*** Exercise passage Section Begins ***
I went up to the Sleep Lab and rang the doorbell. The technician, a nice friendly man named Fraser, let me in and took me right to my room. Without asking for my Health Card. I asked him - begged him, really - to look at my Health Card, but he really wasn't interested in anything but getting down to business (when I told this to Hannah, she sent me this link, which thank goodness I didn't have in my head right then, because things were weird enough.)

I changed into my pajamas - shorts, tank top and a sports bra because I didn't want the infrared camera to catch my boob falling out and commit suicide by blown fuse or something. Then we went across the hall so Fraser could attach seventeen sensors to various body parts, after using a swab to scrape off four or five layers of skin first. While he was doing this, I was beside two computers that were monitoring the brain waves of Snoring Woman and Coughing Man. Snoring Woman was off in Dreamland, but Coughing Man was having trouble drifting off, and I kept asking Fraser if he was asleep yet, and he would show me which brain waves meant what, which was cool.

Fraser said that if they found evidence of Sleep Apnea, they would have me back to spend another night and try a CPAP machine, which made me die inside a little. Then he said that if the readings were bad enough that they were absolutely sure what the doctor would say, they could possibly wake me up after a couple hours and try the machine tonight. He asked if this would be agreeable to me and I said something noncommittal like 'OH HELL YES'. Then he said not to worry if they didn't do it tonight, it didn't mean there was no evidence of apnea, just that they had to wait for the doctor. I was pretty confident I'd be seeing Fraser again in a couple of hours.

We went back to my room and he plugged all the sensors into a little machine on the bedside table and then strapped a thing around my head with nasal prongs and a thing in front of my mouth to monitor breathing. Then he left and I laid there feeling stupid and uncomfortable for a couple of hours. Then I fell asleep.

Some unspecified amount of time later, Fraser knocked on the door, came in and said "yeah, we're gonna try the machine because my head is about to explode from watching you almost sleep for ten or fifteen seconds and then gasp yourself awake", or something to that effect. So now I had seventeen sensors plus a mask over my nose and 'headgear' to secure it, which was just a strap, but I think I actually whimpered when he said "we secure it with this headgear".

It took me even longer to fall asleep. Fraser woke me up at six and said things were definitely better with the mask. Then he gave me a ridiculous survey to fill out, asking how long I thought it had taken me to fall asleep, how many times I thought I'd woken up, what I remembered about my dreams and if I remembered what had woken me up this morning (I wrote "Fraser - duh!" - try not to judge, I was working on about 3.5 hours of sleep).

So now I contact a supplier and borrow a machine for a month and then decide if I want to buy one. This is pretty much a no-brainer, although I confess I'm feeling a distinct sense of loss and grief along with the hope and gratitude. I'm not sure if this is just my personal weirdness, or if it's normal. All I could think, lying there trying to breathe more-or-less regularly, was that this is the end of sleep as a normal, natural activity. Now sleep means having this alien extrusion attached to me. I had visions of my kids being scared when they come in to wake me in the middle of the night after a bad dream. And in the unlikely (really, very extremely unlikely, well-nigh impossible) eventuality of my ending up single again, well, forget ever sleeping with anyone ever again EVER. Then again, presumably the hideous clamour of my spasmodically collapsing airways were never going to be a huge turn-on anyway. And I hardly ever find myself dozing off attractively in a flower-filled glade. And truthfully, my kids will probably think the damned machine is totally cool.  So the fact is that, after I have time to get used to it, this will be a good thing. It will. Completely. Which is nice because he's good at his job and everything, but I never want to see goddamned Fraser again.
*** Exercise passage Section Ends ***
*** Data supplied Section Begins ***
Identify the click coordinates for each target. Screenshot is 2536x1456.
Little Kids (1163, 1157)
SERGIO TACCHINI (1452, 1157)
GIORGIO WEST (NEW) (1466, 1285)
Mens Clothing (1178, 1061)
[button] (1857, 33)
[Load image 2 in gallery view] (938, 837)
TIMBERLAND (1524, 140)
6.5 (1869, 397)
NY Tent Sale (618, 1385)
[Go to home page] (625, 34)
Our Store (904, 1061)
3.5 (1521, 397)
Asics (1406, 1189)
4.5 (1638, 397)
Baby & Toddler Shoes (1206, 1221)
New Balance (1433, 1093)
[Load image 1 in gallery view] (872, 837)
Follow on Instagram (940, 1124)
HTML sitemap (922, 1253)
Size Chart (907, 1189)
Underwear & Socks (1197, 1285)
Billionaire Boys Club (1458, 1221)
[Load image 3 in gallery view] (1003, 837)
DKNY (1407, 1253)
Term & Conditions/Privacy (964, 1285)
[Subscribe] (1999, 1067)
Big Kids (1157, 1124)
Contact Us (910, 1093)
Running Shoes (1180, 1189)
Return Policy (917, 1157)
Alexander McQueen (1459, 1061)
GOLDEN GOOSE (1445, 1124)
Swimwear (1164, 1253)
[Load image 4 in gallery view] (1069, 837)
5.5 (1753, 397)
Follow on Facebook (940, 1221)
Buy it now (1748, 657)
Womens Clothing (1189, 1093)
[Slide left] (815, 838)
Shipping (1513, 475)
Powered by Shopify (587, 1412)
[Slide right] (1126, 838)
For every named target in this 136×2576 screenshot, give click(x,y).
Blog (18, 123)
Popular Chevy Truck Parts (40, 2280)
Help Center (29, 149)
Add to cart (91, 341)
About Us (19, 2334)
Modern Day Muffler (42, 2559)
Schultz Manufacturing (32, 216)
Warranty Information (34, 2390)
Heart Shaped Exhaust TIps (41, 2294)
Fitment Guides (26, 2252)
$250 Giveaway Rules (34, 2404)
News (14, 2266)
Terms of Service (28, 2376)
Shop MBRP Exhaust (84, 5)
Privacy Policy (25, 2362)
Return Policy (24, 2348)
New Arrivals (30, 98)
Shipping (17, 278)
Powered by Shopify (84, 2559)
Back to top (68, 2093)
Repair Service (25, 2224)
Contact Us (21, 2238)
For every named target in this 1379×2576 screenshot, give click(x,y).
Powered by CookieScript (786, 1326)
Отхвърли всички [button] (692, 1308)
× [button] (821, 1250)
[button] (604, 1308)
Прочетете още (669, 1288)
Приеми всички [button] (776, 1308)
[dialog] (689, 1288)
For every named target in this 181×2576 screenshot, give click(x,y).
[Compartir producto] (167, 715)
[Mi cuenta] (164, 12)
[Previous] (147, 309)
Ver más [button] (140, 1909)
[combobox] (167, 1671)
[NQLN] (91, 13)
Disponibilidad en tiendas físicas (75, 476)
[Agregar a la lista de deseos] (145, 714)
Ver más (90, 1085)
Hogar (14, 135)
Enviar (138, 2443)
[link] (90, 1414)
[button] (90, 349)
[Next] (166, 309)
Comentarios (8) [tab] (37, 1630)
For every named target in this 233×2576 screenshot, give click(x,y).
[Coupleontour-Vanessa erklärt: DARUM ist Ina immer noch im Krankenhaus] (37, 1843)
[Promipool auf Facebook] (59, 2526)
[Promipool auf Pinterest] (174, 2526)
*** Data supplied Section Ends ***
**Problem**:
Answer these questions about the sleep lab account, one per line:
1. How many sensors did Fraser attach to the writer's body?
2. At what time did Fraser wake the writer up?
3. For how long will the writer borrow a machine before deciding whether to buy one?
Please rely only on the text when answering.

**Answer area**:
1. Seventeen.
2. At six.
3. A month.